= TO DO =
Print the lines in the listing below that fall between the line with "Settings (151, 2554)" and the line with "Impressum (404, 363)", those two lines included, exactly as they stand and with nothing else.

= STUDY MATERIAL =
= = = = =

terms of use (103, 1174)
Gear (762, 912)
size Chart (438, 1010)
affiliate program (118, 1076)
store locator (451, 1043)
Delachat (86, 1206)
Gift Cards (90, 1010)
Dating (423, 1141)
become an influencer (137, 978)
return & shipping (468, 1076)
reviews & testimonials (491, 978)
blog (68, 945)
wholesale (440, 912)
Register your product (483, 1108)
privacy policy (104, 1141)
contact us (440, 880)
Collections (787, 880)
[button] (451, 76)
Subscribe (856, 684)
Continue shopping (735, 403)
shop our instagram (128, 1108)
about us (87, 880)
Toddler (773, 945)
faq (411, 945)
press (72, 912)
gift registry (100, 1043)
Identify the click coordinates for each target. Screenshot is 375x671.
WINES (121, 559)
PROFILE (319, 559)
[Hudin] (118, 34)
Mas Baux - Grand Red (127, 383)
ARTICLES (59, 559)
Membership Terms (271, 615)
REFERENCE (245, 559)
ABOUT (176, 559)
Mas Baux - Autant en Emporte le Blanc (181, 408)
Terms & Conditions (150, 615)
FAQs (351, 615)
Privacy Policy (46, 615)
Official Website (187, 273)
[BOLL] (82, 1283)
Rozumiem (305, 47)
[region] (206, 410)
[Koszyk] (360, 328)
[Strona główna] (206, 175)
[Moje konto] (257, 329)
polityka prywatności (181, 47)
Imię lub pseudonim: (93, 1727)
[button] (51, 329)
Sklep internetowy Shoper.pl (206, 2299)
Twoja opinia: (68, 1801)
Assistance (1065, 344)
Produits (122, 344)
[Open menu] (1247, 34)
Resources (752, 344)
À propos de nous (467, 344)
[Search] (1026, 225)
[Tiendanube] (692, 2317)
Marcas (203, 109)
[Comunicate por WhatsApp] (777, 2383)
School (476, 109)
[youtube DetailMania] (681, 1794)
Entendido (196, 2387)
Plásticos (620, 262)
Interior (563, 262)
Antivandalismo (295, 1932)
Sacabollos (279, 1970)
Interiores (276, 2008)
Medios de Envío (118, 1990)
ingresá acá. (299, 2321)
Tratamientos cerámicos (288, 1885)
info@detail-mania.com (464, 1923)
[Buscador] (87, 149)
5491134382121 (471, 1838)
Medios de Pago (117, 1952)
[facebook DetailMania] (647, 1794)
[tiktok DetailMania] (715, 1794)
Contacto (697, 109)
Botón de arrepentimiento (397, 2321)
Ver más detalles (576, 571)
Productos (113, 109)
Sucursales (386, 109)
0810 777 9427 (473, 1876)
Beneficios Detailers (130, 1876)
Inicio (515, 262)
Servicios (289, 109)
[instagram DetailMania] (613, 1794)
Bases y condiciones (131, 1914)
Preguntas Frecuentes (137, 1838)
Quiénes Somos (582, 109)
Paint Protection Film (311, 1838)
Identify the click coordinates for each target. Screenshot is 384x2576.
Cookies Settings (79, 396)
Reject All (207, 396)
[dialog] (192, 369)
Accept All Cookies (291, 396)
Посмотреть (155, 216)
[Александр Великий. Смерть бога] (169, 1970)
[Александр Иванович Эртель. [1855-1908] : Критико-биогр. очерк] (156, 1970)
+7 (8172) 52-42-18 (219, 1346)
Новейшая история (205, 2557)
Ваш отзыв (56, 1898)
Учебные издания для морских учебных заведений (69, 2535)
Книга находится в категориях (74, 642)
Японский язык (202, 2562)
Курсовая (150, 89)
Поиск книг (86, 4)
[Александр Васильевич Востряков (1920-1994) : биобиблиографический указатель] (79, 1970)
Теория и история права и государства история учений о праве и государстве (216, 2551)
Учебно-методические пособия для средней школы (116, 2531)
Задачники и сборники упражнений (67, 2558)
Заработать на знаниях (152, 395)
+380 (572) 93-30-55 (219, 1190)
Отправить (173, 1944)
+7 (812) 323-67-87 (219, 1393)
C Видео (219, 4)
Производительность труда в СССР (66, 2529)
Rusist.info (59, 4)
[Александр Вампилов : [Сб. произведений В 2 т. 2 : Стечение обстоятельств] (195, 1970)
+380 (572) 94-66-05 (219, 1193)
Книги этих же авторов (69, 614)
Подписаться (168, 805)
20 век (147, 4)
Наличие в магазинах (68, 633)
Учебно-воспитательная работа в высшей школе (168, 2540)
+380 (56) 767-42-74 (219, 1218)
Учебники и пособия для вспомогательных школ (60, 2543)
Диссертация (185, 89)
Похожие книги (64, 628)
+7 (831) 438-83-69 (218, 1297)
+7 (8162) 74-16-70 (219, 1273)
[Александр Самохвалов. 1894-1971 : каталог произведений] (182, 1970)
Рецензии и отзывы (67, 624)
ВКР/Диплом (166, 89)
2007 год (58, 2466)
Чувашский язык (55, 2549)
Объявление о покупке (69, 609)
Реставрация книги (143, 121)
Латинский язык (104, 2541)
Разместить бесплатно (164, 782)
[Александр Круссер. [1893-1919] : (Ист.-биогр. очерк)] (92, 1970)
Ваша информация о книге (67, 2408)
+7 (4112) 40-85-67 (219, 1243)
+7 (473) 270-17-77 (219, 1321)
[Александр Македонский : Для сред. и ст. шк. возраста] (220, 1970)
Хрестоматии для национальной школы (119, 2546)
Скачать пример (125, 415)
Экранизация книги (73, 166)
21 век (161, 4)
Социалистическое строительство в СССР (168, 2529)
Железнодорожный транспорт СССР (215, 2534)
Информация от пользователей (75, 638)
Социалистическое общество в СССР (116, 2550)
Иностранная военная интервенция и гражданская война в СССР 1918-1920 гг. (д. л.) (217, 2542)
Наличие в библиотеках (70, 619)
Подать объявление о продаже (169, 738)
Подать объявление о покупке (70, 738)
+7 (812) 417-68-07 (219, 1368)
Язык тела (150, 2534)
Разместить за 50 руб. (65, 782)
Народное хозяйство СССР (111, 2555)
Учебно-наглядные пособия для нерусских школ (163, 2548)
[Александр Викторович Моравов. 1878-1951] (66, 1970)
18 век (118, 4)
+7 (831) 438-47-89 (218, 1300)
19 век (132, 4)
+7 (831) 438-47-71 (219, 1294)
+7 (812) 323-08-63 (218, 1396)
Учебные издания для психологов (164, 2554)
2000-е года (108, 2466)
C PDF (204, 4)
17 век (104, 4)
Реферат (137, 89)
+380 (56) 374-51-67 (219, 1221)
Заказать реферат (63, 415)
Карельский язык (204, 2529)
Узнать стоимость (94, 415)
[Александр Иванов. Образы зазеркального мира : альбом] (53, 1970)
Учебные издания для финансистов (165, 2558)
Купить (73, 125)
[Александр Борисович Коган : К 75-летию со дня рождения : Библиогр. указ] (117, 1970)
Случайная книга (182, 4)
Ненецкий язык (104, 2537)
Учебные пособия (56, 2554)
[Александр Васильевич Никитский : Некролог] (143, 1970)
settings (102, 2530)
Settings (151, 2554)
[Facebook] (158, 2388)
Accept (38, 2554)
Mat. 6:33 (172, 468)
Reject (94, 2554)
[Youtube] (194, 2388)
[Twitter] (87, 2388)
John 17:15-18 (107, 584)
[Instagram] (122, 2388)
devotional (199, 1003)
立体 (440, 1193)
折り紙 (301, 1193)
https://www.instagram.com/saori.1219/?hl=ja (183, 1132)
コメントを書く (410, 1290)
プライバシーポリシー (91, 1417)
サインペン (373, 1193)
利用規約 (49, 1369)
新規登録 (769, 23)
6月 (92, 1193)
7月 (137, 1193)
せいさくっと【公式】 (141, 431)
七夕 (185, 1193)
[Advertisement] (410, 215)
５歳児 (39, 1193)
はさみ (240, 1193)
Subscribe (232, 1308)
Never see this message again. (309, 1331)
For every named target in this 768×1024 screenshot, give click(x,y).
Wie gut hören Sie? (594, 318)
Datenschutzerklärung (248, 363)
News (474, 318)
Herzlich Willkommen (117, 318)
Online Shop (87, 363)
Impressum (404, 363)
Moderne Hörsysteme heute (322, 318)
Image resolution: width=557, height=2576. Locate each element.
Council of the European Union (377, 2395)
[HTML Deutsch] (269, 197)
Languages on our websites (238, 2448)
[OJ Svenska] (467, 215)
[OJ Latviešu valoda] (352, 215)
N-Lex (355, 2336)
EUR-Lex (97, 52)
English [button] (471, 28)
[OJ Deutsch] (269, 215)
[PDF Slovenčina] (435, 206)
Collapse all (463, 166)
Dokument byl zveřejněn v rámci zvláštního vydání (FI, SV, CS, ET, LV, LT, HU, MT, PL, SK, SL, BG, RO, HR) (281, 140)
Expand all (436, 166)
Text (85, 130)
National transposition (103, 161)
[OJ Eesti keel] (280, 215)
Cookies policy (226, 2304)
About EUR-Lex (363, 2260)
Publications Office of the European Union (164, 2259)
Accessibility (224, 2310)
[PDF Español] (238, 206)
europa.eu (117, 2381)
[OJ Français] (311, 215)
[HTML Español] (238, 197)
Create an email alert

= = = = =

= SOLUTION =
Settings (151, 2554)
[Facebook] (158, 2388)
Accept (38, 2554)
Mat. 6:33 (172, 468)
Reject (94, 2554)
[Youtube] (194, 2388)
[Twitter] (87, 2388)
John 17:15-18 (107, 584)
[Instagram] (122, 2388)
devotional (199, 1003)
立体 (440, 1193)
折り紙 (301, 1193)
https://www.instagram.com/saori.1219/?hl=ja (183, 1132)
コメントを書く (410, 1290)
プライバシーポリシー (91, 1417)
サインペン (373, 1193)
利用規約 (49, 1369)
新規登録 (769, 23)
6月 (92, 1193)
7月 (137, 1193)
せいさくっと【公式】 (141, 431)
七夕 (185, 1193)
[Advertisement] (410, 215)
５歳児 (39, 1193)
はさみ (240, 1193)
Subscribe (232, 1308)
Never see this message again. (309, 1331)
For every named target in this 768×1024 screenshot, give click(x,y).
Wie gut hören Sie? (594, 318)
Datenschutzerklärung (248, 363)
News (474, 318)
Herzlich Willkommen (117, 318)
Online Shop (87, 363)
Impressum (404, 363)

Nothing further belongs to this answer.